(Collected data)

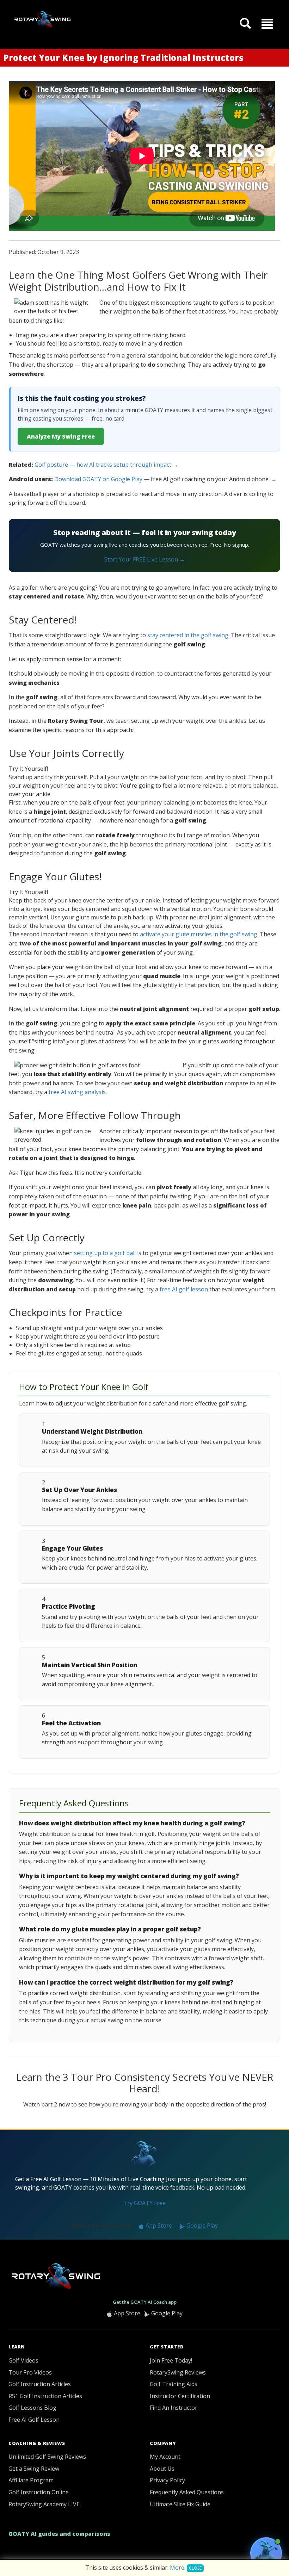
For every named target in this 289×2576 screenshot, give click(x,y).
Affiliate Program (31, 2480)
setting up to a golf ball (105, 1253)
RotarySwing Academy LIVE (44, 2504)
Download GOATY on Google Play (98, 479)
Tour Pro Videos (30, 2372)
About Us (162, 2468)
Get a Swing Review (33, 2468)
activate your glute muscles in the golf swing (198, 934)
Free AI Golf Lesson (34, 2419)
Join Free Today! (171, 2360)
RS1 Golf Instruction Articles (45, 2396)
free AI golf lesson (184, 1289)
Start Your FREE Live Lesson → (144, 559)
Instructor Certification (180, 2396)
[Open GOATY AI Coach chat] (266, 2553)
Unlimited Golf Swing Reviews (47, 2456)
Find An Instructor (173, 2407)
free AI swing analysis (77, 1092)
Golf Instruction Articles (39, 2384)
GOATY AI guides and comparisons (59, 2534)
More (177, 2567)
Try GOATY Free (144, 2203)
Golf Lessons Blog (32, 2407)
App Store (158, 2225)
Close (195, 2568)
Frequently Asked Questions (187, 2492)
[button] (267, 23)
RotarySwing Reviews (178, 2372)
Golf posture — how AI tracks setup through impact (103, 464)
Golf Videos (23, 2360)
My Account (165, 2456)
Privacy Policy (167, 2480)
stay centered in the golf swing (187, 635)
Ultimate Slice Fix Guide (180, 2504)
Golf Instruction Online (38, 2492)
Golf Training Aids (173, 2384)
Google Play (201, 2225)
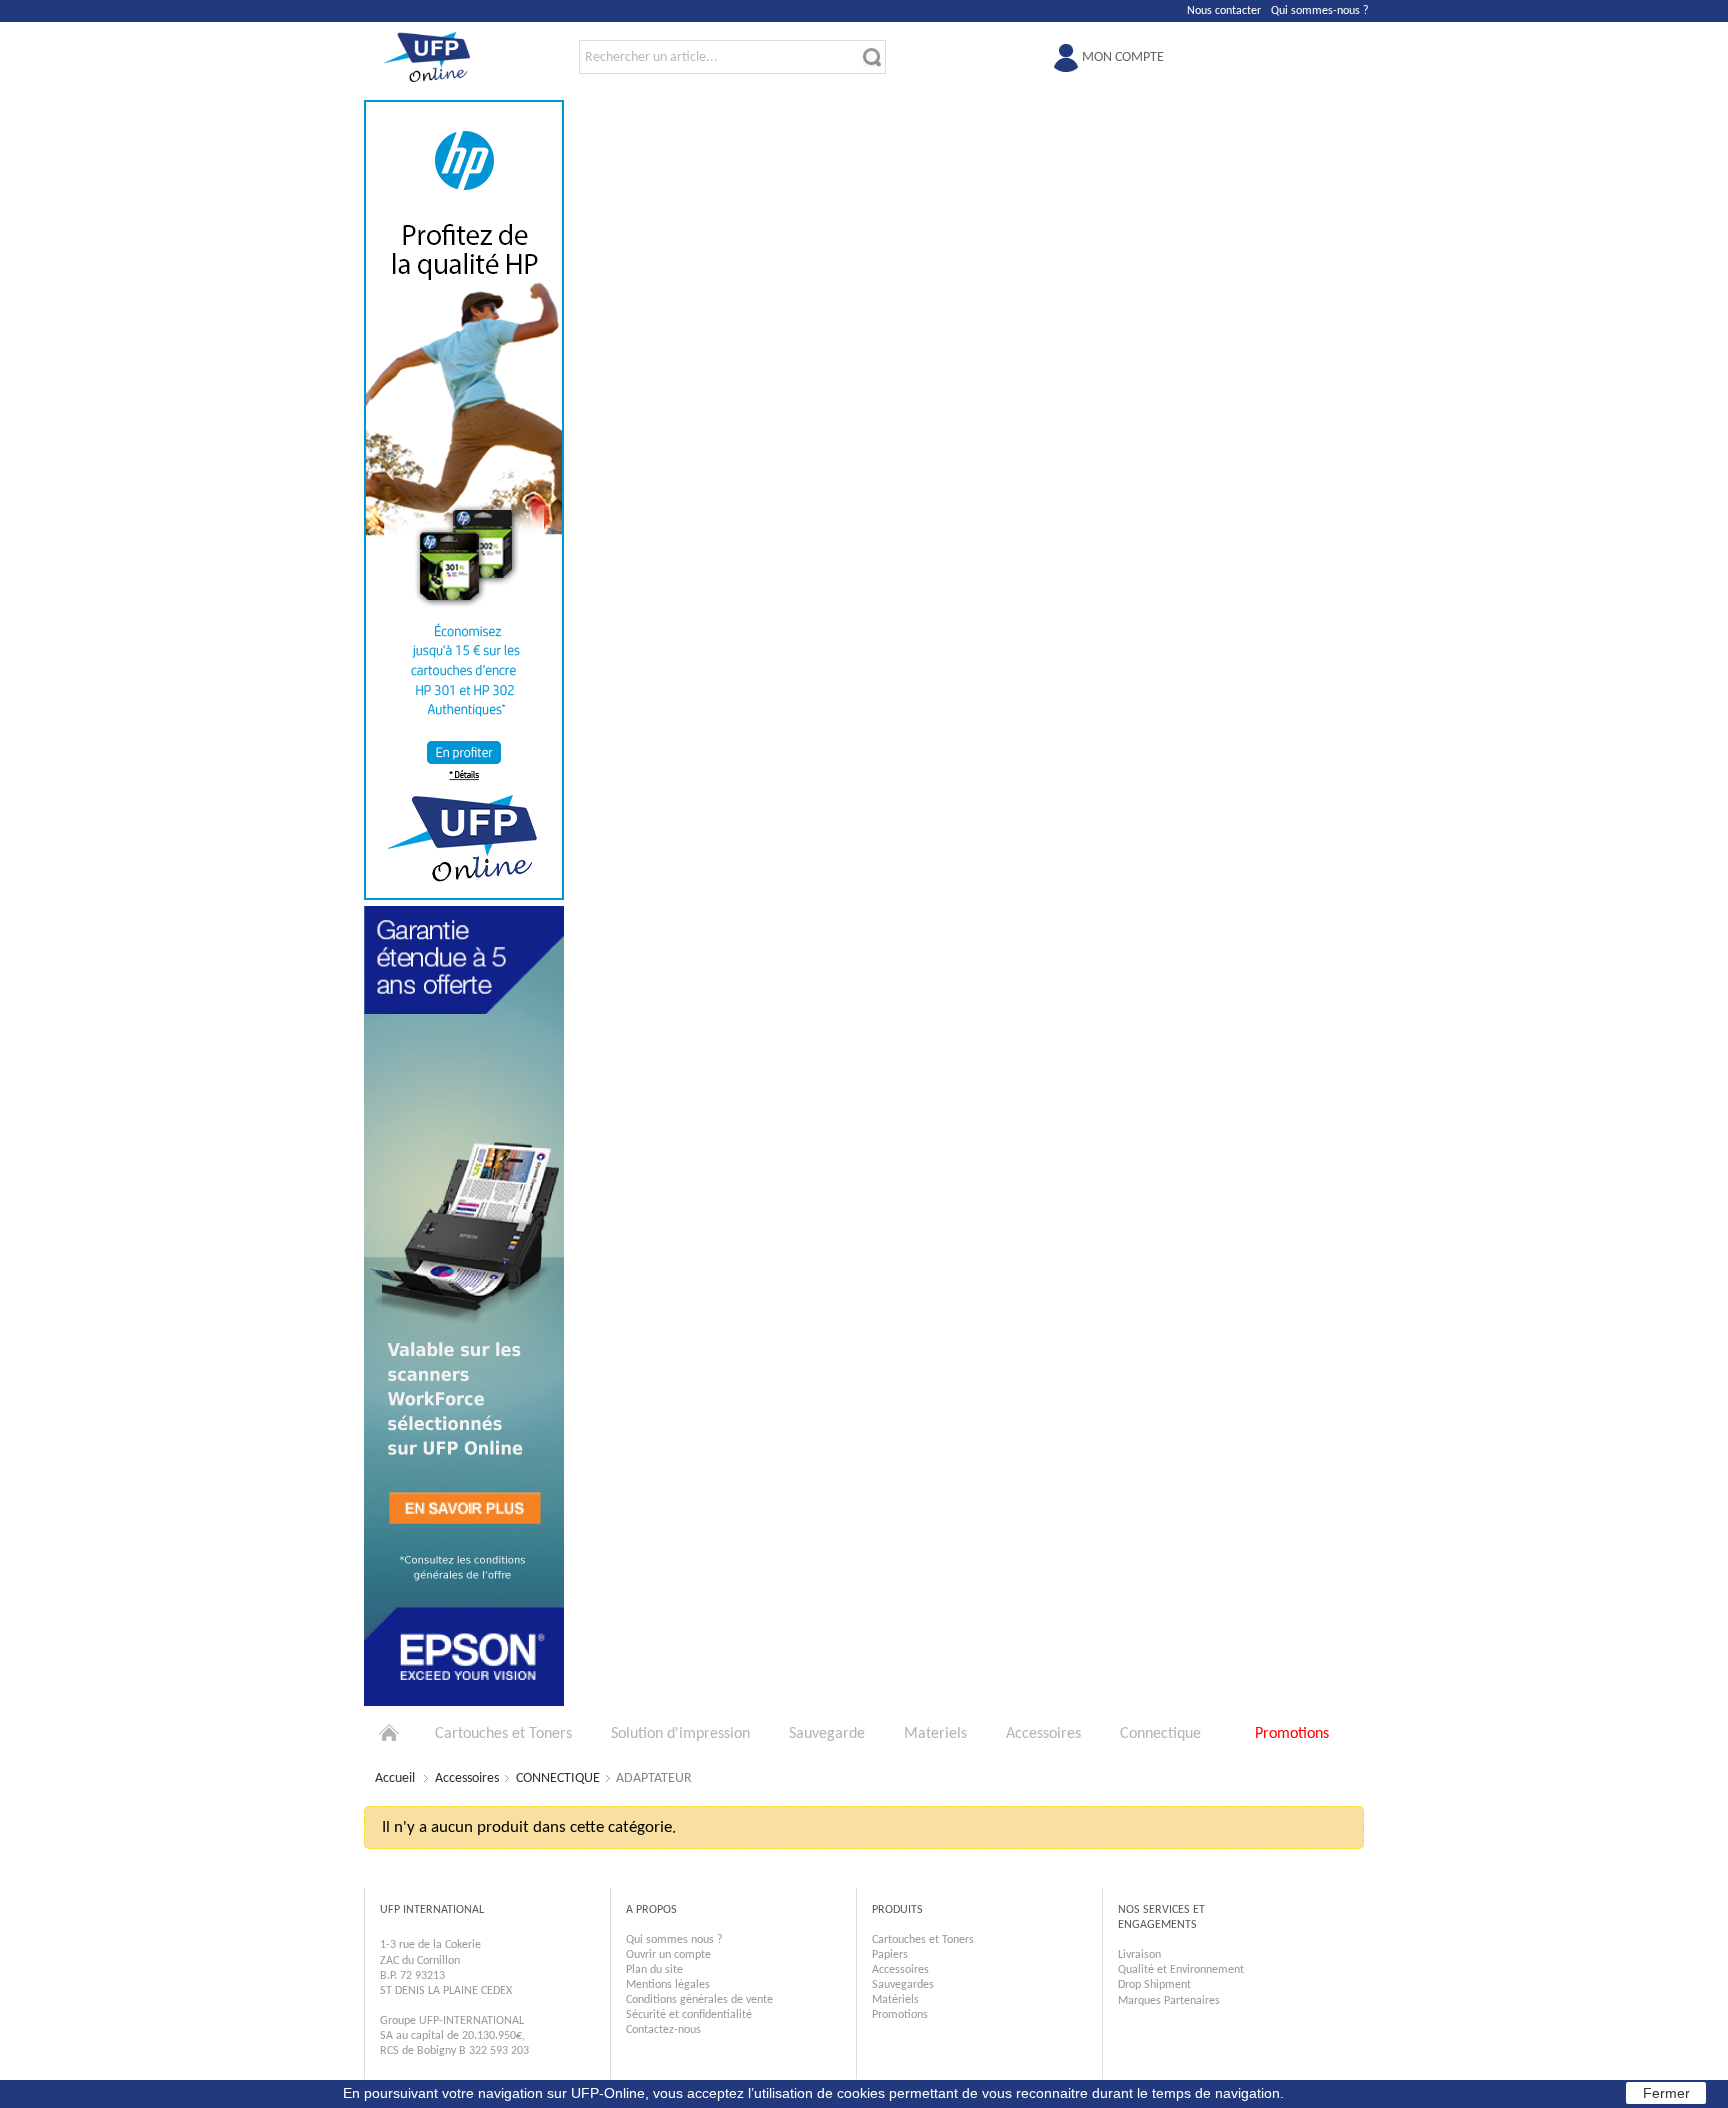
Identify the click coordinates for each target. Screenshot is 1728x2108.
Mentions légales (668, 1985)
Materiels (935, 1734)
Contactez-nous (663, 2030)
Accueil (395, 1778)
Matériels (895, 2000)
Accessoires (1043, 1734)
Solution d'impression (680, 1734)
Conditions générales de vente (699, 2000)
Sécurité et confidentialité (689, 2015)
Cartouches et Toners (503, 1734)
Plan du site (654, 1970)
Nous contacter (1224, 11)
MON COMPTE (1123, 57)
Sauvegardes (903, 1985)
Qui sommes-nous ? (1320, 11)
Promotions (1292, 1734)
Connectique (1160, 1734)
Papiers (890, 1955)
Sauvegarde (827, 1734)
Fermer (1666, 2093)
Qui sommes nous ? (674, 1940)
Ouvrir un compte (668, 1955)
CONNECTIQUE (558, 1778)
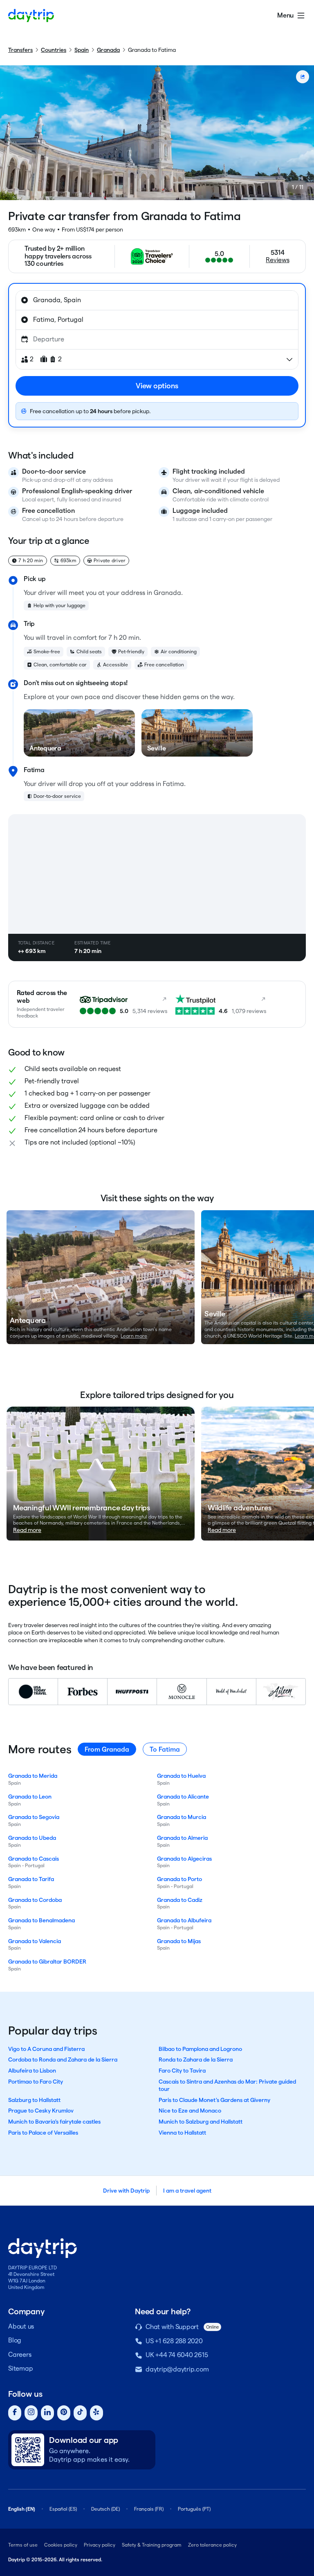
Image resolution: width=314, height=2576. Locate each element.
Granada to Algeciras (184, 1858)
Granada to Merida (32, 1775)
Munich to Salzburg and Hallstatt (200, 2121)
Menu (285, 15)
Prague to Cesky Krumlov (41, 2110)
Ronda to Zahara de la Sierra (196, 2059)
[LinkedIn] (47, 2412)
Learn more (134, 1335)
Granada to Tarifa (31, 1879)
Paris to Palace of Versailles (43, 2132)
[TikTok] (80, 2412)
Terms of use (23, 2544)
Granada (108, 50)
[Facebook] (14, 2412)
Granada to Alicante (183, 1796)
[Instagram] (31, 2412)
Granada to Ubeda (32, 1838)
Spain (81, 50)
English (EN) (21, 2508)
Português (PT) (194, 2508)
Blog (14, 2340)
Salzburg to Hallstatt (34, 2100)
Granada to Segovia (33, 1817)
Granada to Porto (179, 1879)
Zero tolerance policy (212, 2544)
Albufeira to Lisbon (32, 2070)
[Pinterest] (63, 2412)
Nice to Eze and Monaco (190, 2110)
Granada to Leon (30, 1796)
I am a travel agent (187, 2190)
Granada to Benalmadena (41, 1920)
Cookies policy (60, 2544)
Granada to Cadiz (179, 1900)
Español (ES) (63, 2508)
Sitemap (20, 2368)
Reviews (277, 259)
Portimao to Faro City (35, 2081)
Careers (19, 2354)
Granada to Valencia (34, 1941)
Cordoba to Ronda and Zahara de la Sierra (62, 2059)
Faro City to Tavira (182, 2070)
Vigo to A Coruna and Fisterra (46, 2049)
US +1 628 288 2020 (174, 2341)
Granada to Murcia (181, 1817)
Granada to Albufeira (184, 1920)
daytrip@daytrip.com (177, 2369)
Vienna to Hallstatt (182, 2132)
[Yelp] (96, 2412)
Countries (53, 50)
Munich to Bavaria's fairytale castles (54, 2121)
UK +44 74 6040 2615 (177, 2354)
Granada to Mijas (179, 1941)
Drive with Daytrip (126, 2190)
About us (21, 2326)
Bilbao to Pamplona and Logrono (200, 2049)
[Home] (31, 15)
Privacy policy (99, 2544)
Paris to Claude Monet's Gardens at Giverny (214, 2100)
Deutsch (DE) (105, 2508)
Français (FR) (149, 2508)
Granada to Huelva (181, 1775)
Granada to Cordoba (35, 1900)
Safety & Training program (152, 2544)
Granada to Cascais (33, 1858)
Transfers (20, 50)
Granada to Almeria (182, 1838)
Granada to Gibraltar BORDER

■ **What the task requires**: Which lines above hold the word "Ronda"? Copy each of them.

■ **Solved problem**:
Ronda to Zahara de la Sierra (196, 2059)
Cordoba to Ronda and Zahara de la Sierra (62, 2059)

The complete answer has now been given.